_OPDRACHT_:
Beantwoord de volgende vragen met gegevens uit de brontekst over kapitein Van Daalen.
1. Bij welk besluit werd Van Daalen uit de militaire dienst ontslagen?
2. In welk gevecht werd hij gekwetst?
3. Voor welke klasse van de Militaire Willemsorde werd hij voorgedragen?

_BRONTEKST_:

Hoewel de Raad van Onderzoek, voor welken hij ter zake van dit feit verscheen, Van Daalen vrijsprak, werd door hoogerhand anders geoordeeld.
Op grond van artikel 1 # 2 sub f van het militair pensioenreglement werd de kapitein G.C.E. van Daalen bij besluit van 14 Juni 1874 No. 1 eervol en met behoud van recht op pensioen uit Zijner Majesteits militairen dienst ontslagen en eindigde hij daarmede eene loopbaan, die bij eene andere toedracht van zaken had kunnen leiden tot de hoogste en eervolste betrekkingen in het Leger.

Burgelijke leven

In het burgelijke leven teruggekeerd, verwierf Van Daalen zich door energie en bekwaamheid eene eervolle stelling in de maatschappij. Het Leger betreurt echter steeds
den officier, wiens daden tot zoo groote, onvervulde verwachtingen aanleiding gaven.

Wij besluiten deze korte levensbeschrijving met de vermelding van het oordeel van Generaal Van Swieten over Van Daalen, waarbij deze generaal tevens verklaart om welke reden dien kapitein het ridderkruis der Militaire Willemsordem zóó wel door hem verdiend, werd onthouden.

“Wij hebben” – zegt de generaal op blz. 208 en 209 van zijn werk ‘De waarheid over onze vestiging in Atjeh’ – “zooeven van den kapitein G.C.E. van Daalen gesproken en hem een verdienstelijke officier genoemd. Hij heeft tot den 15en Februari aan de expeditie deel genomen, toen hij in het gevecht van Ketapan Doea gekwetst werd. Zijn verwantschap met den hoofdredacteur van de ‘Java-Bode’, wiens broeder hij is, was niet geschikt hem onze sympathie te doen winnen, maar, onpartijdig voor ieder, heeft het ons niet verhinderd zijne verdiensten te erkennen. Wij hebben hem gadegeslagen, wellicht meer dan hij weet. Als wij ons in stilte op weg begaven om de waakzaamheid der wachten en posten, de werkzaamheden aan het retranchement, aan het maken van wegen in het kamp voor het bekomen van gemakkelijke circulatie, de reinheid en de hygiëne te onderzoeken, zagen wij altijd Van Daalen waar hij wezen moest.
Wij hebben hem voorgedragen voor de 3e klasse der Militaire Willemsorde, hetgeen in ééns eene zeldzame onderscheiding is voor een subaltern officier. Het was onze overtuiging, dat hij die verdiend had, omdat hij bij de vermeestering van Lemboeg, Missigit en Ketapan Doea beduidende invloed op de goede leiding gehad heeft. Wij meenden hem het bekomen dier belooning verschuldigd te zijn.

_RUWE GEGEVENS_:
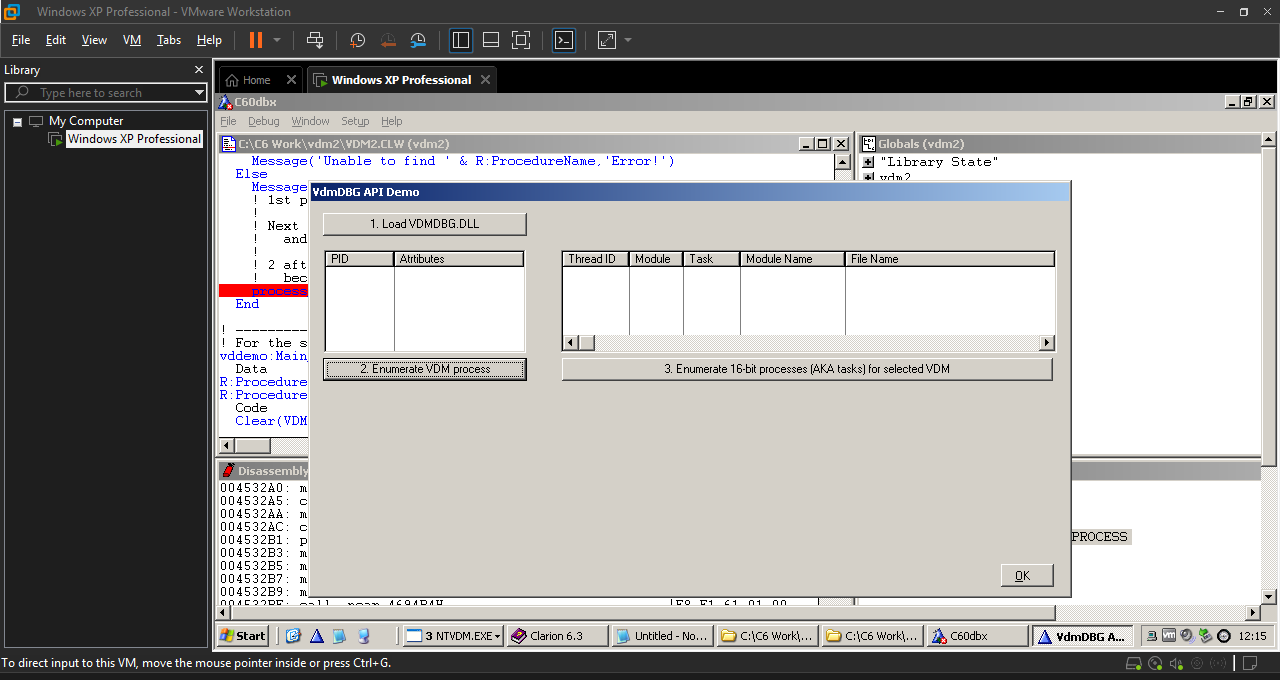Click Enumerate 16-bit processes button

807,369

_UITWERKING_:
1. Bij besluit van 14 Juni 1874 No. 1.
2. In het gevecht van Ketapan Doea.
3. Voor de 3e klasse.